** Opening Provided information block **

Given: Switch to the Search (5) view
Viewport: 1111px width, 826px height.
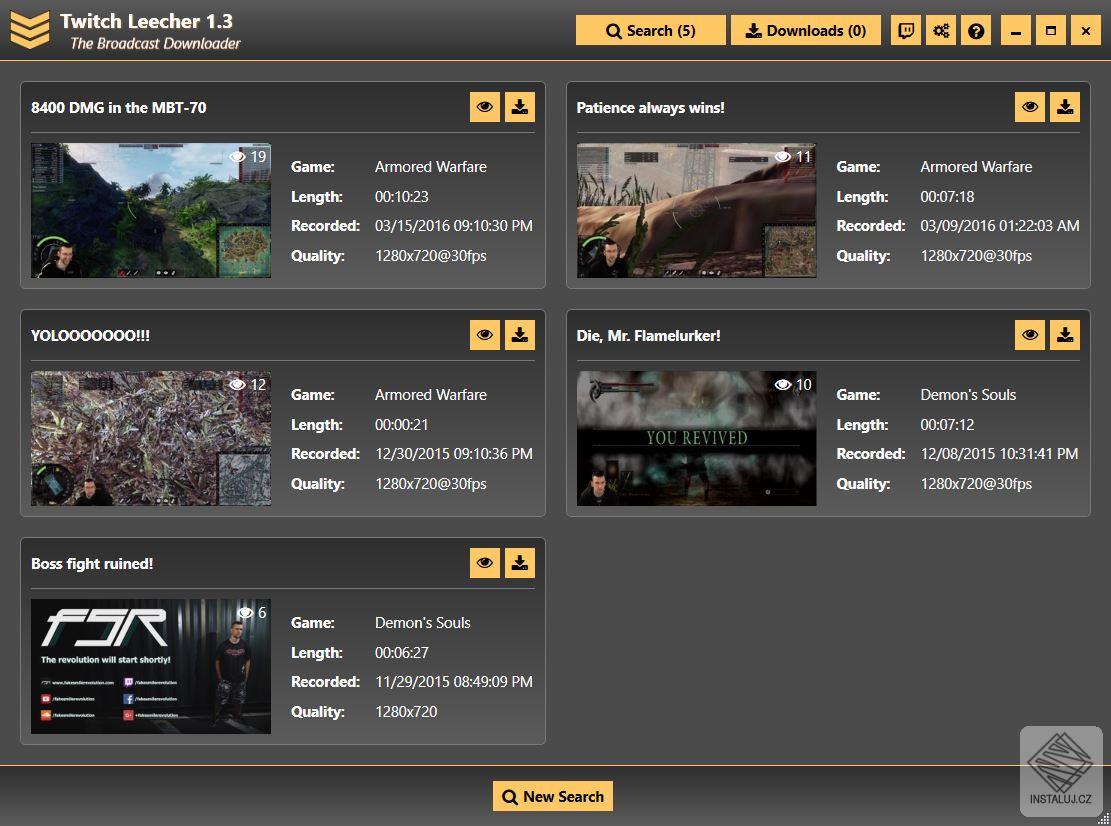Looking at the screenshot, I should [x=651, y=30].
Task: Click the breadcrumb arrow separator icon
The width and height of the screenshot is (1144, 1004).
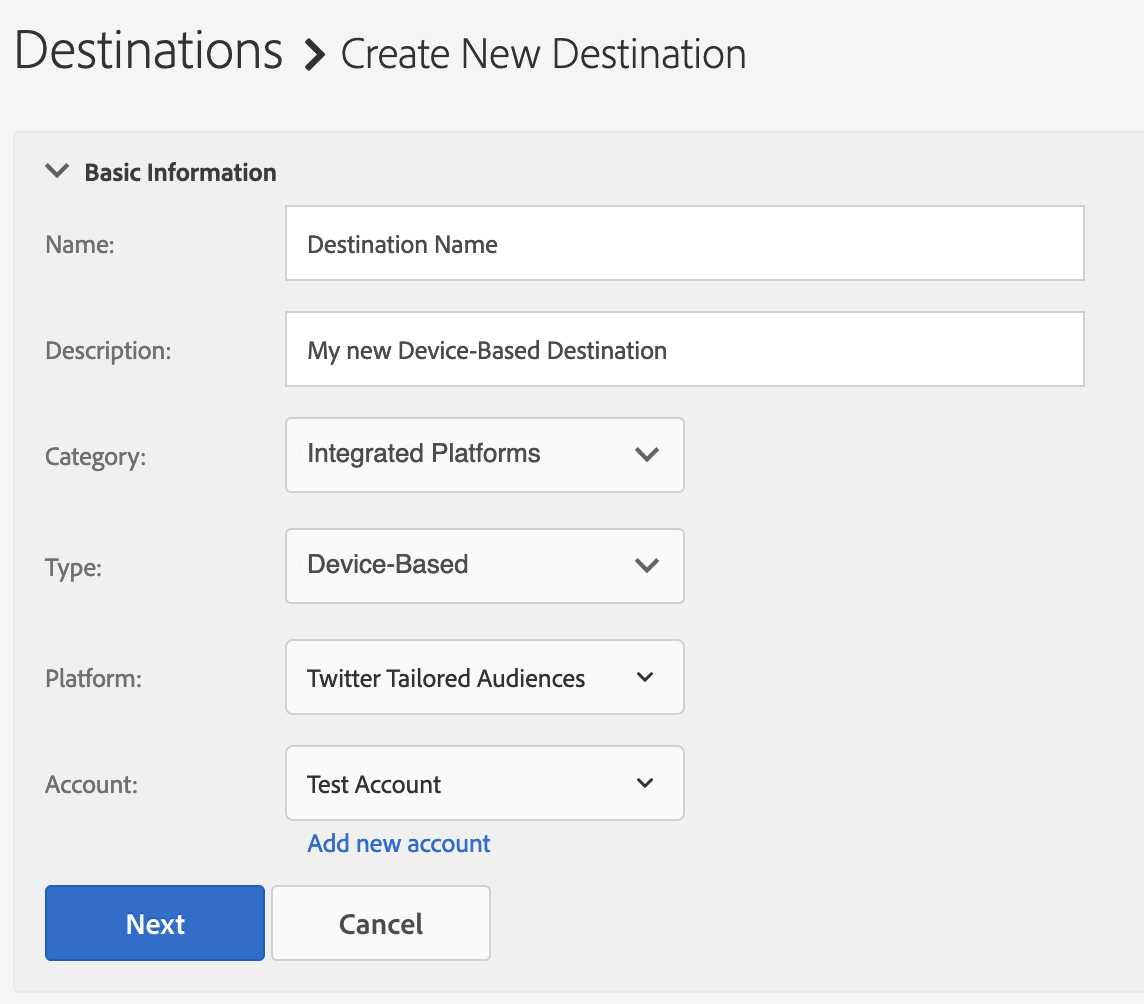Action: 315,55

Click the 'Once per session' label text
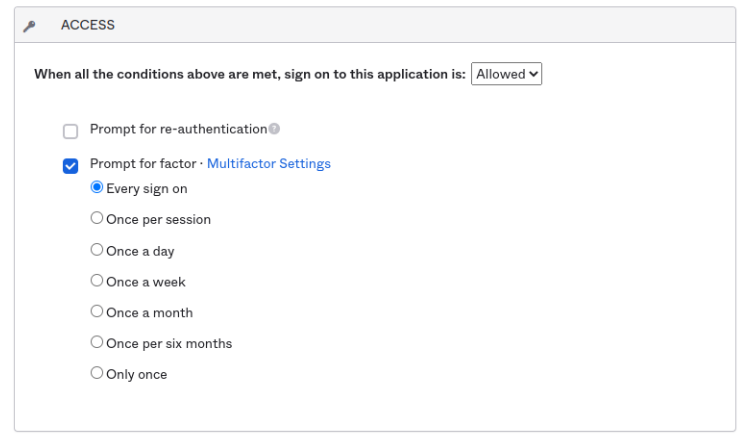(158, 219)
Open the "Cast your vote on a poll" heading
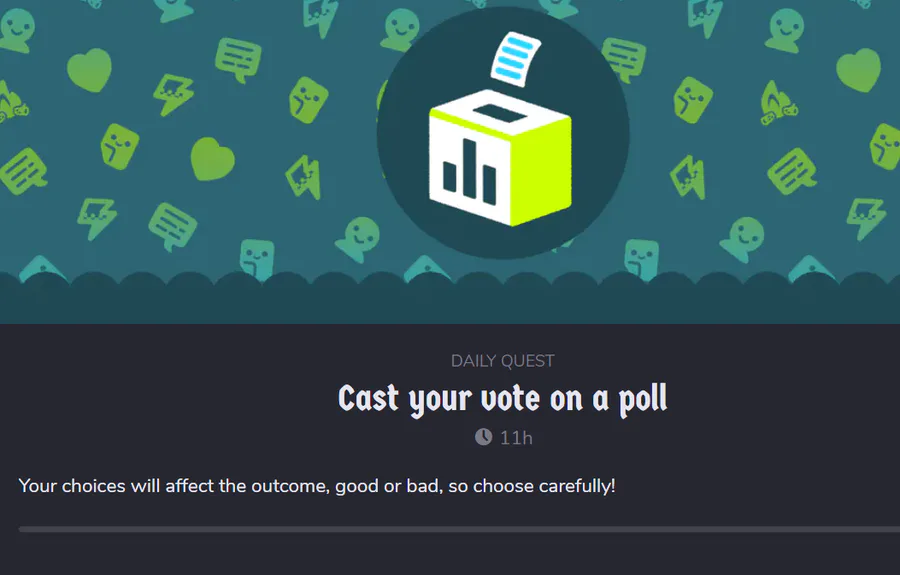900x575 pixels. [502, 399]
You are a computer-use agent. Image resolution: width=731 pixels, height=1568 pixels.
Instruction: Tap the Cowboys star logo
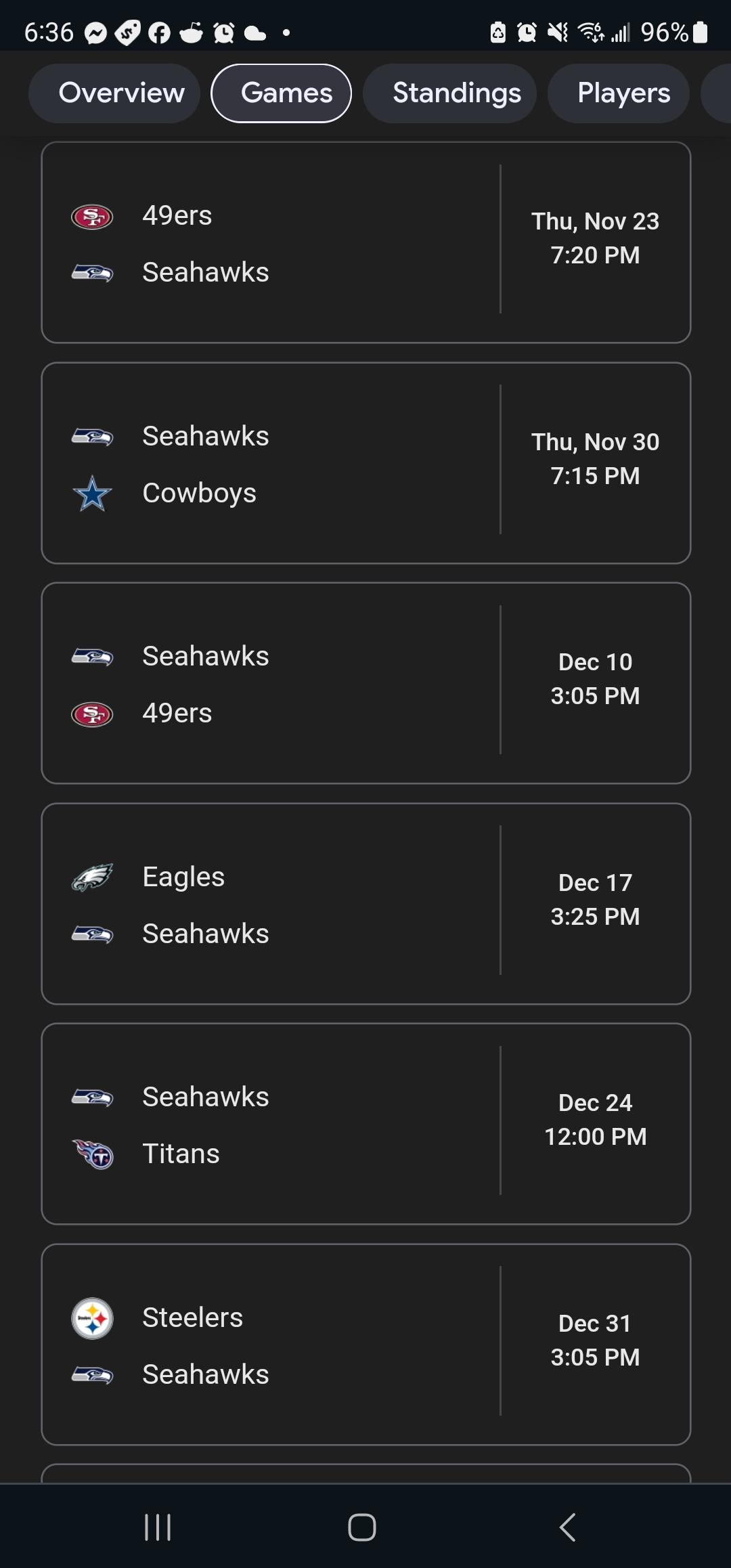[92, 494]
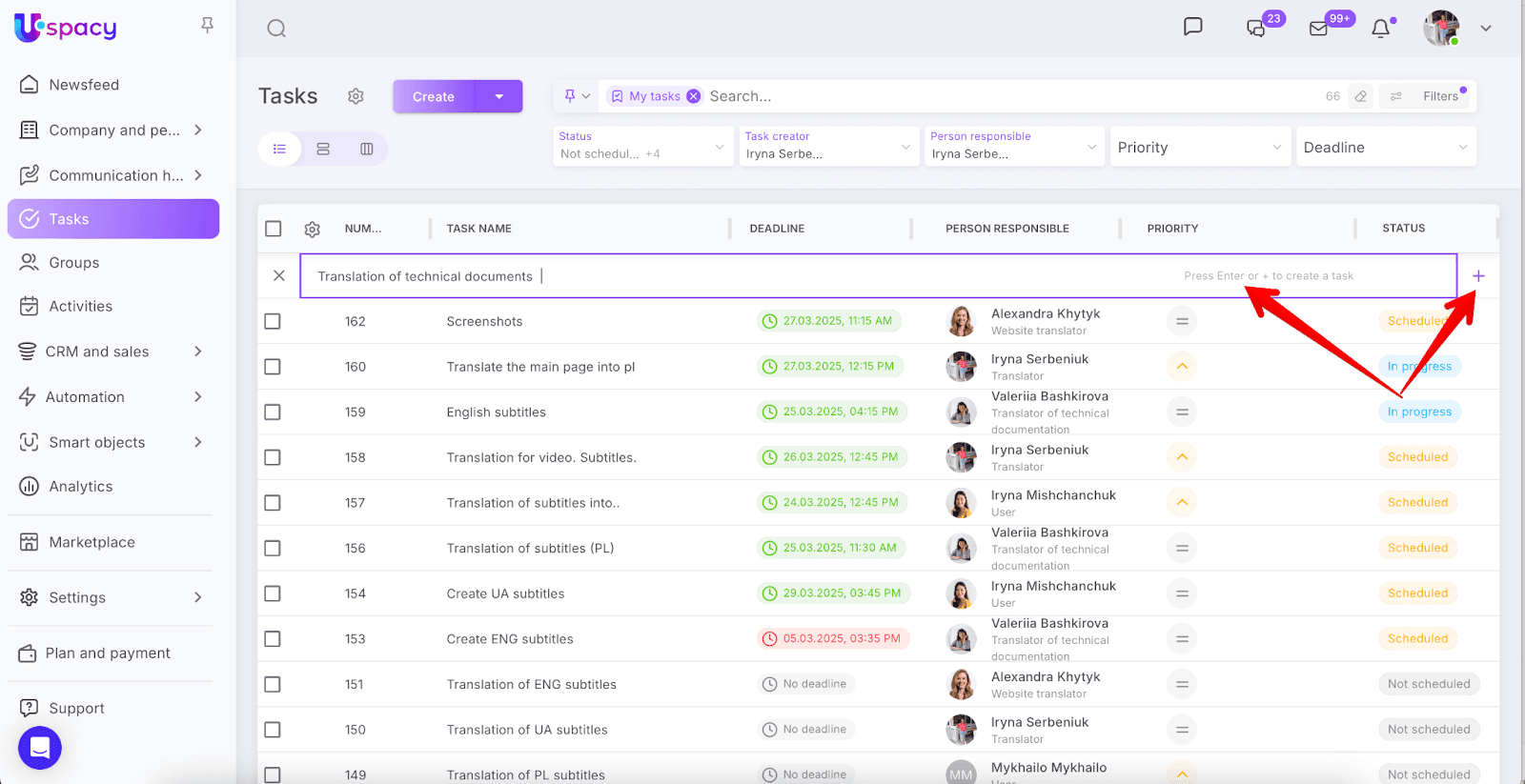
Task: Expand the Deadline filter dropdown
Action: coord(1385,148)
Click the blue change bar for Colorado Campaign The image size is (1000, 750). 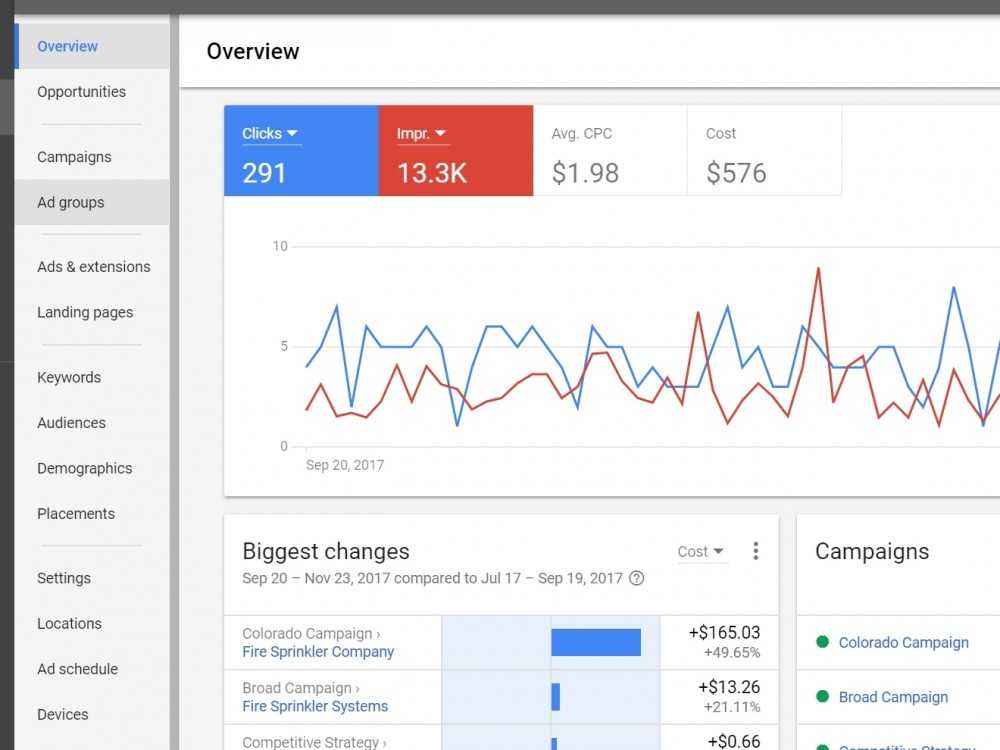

** Closing Provided information block **

How to complete this task:
The answer must be the full listing above, copied exactly, with no pictures in it.

Finished exercise:
Given: Switch to the Search (5) view
Viewport: 1111px width, 826px height.
Looking at the screenshot, I should [x=651, y=30].
Task: Click the breadcrumb arrow separator icon
The width and height of the screenshot is (1144, 1004).
Action: 315,55

Click the 'Once per session' label text
(158, 219)
Open the "Cast your vote on a poll" heading
900x575 pixels. [502, 399]
You are a computer-use agent. Image resolution: width=731 pixels, height=1568 pixels.
Instruction: Tap the Cowboys star logo
[92, 494]
Task: Expand the Deadline filter dropdown
Action: coord(1385,148)
Click the blue change bar for Colorado Campaign The image size is (1000, 750). 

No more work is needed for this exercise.